:: Problem details ::
Which people does the dance class account below mention by full name?

One thing that became clear after this evening is that the Westchester group is not what it used to be.
The greying of the class has taken firm hold, and politics has made it a bit worse…  I am not going there!

I opened with Romaine Butterfield's dance Cabbages and Kings  which has become one of my standard, any place any where any group, dances. There is enough in it to keep it interesting even for experienced dancers walking it as a warm up.

The next dance, also from down under, was Home and Away, by Barry Skelton. It uses the Best Set in the Hall figure, and possibly predates that dance. What I like is the alternate ending - half Dolphin Reels of 3 on the diagonal. First made popular by the publication of The Dolphin Book, 'dolphin reels' were also used in Barry Priddey's Flight of the Falcon which predates the Dolphin Book. Who may have invented the figure before Barry Priddey I do not know.

I know the class has been taught Best Set in the Hall, and more than once in the last year. The walk through looked really good. So I moved on with out doing extensive walk-throughs. When they danced it they looked like they had never seen it before and would have benefited from a complete reteaching from scratch. In retrospect I don't think it would have been beneficial.

I have been teaching here part of each year since the mid 1990s. This was a wake up for me. I know they had been sliding downhill but I have not seen it this bad before or, actually, acknowledged that it was this bad.. And looking back, they have lost a lot of their good dancers over the last two years. I should not have been surprised.

:: Available data ::
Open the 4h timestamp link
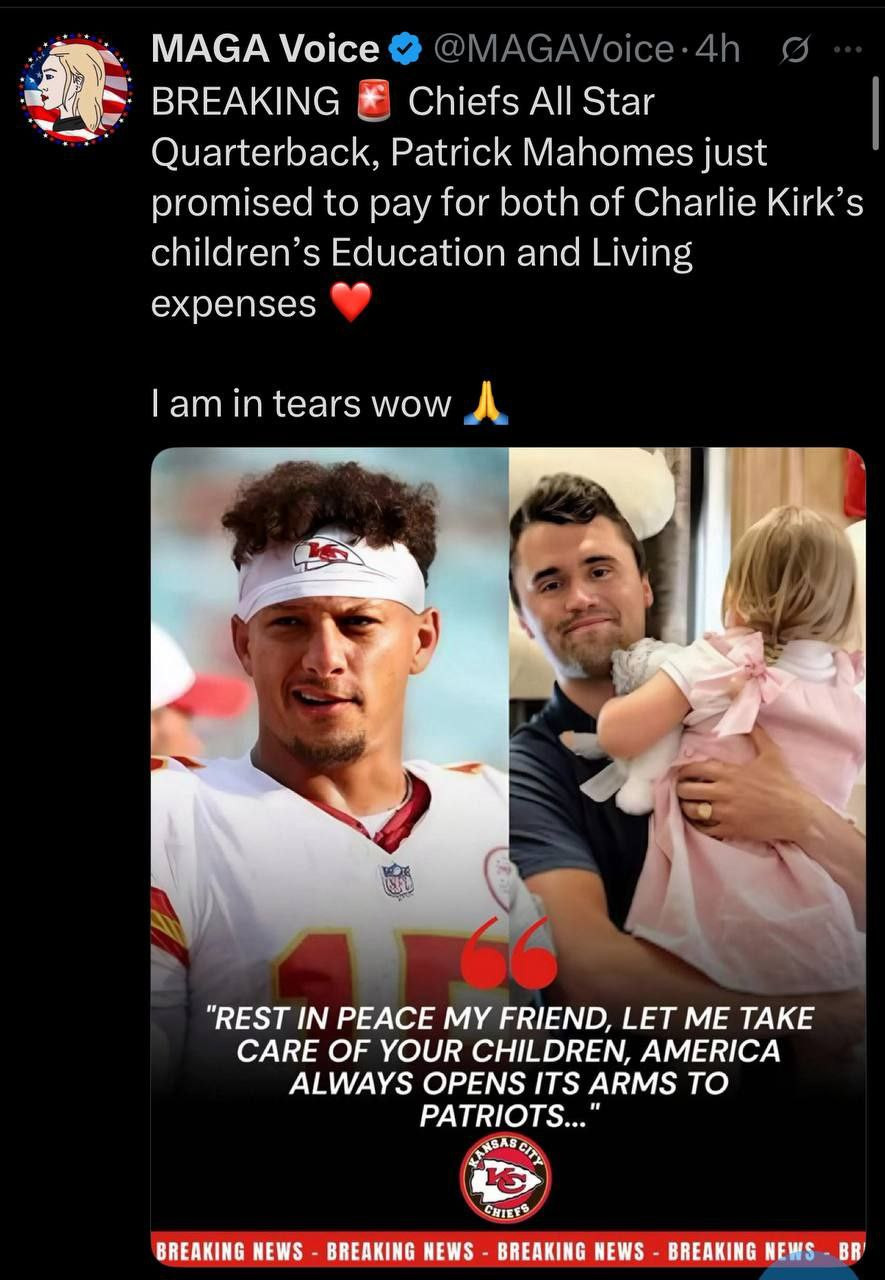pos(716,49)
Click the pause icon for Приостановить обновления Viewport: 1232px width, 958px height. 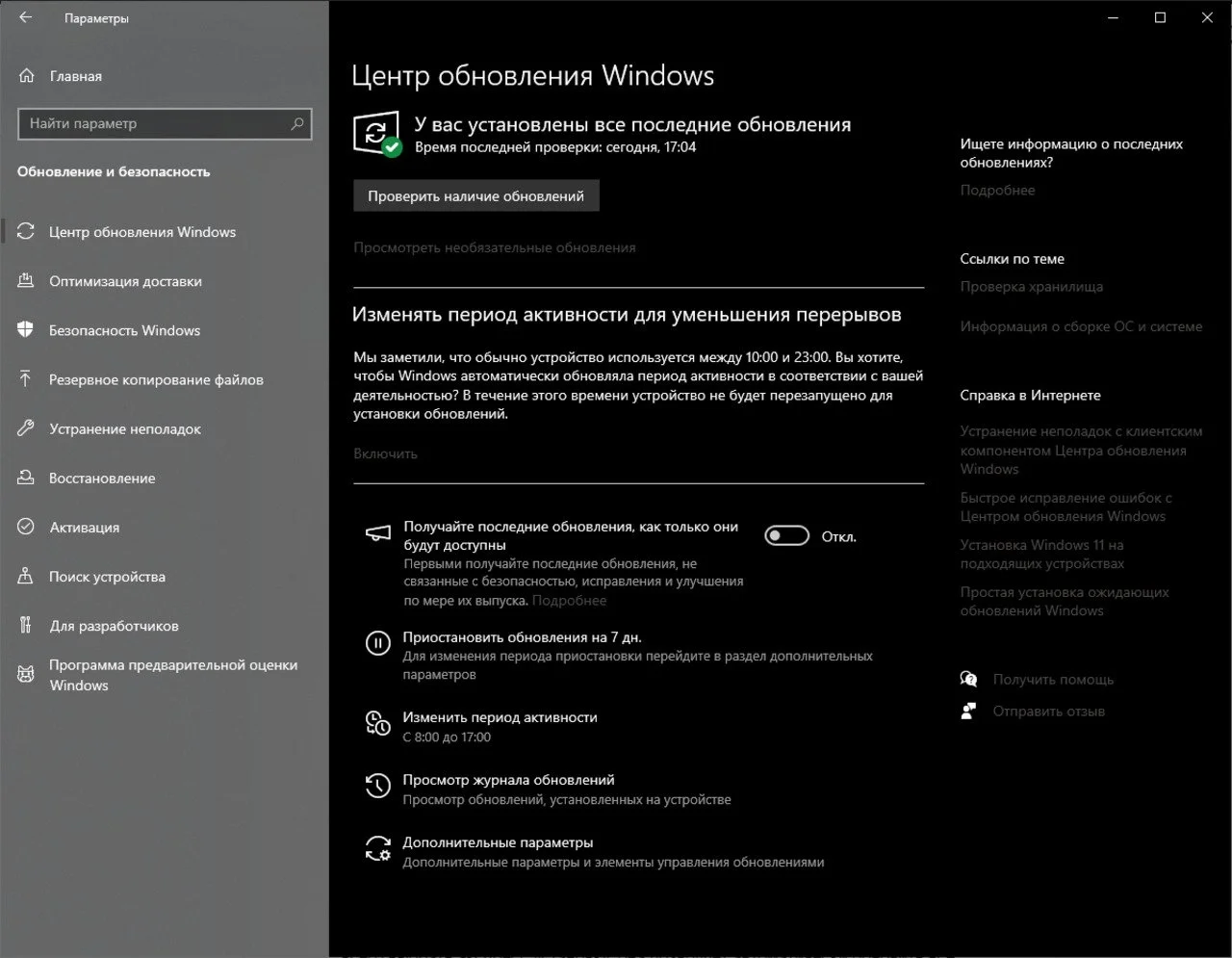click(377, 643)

:: Solution to the exercise ::
Romaine Butterfield, Barry Skelton, Barry Priddey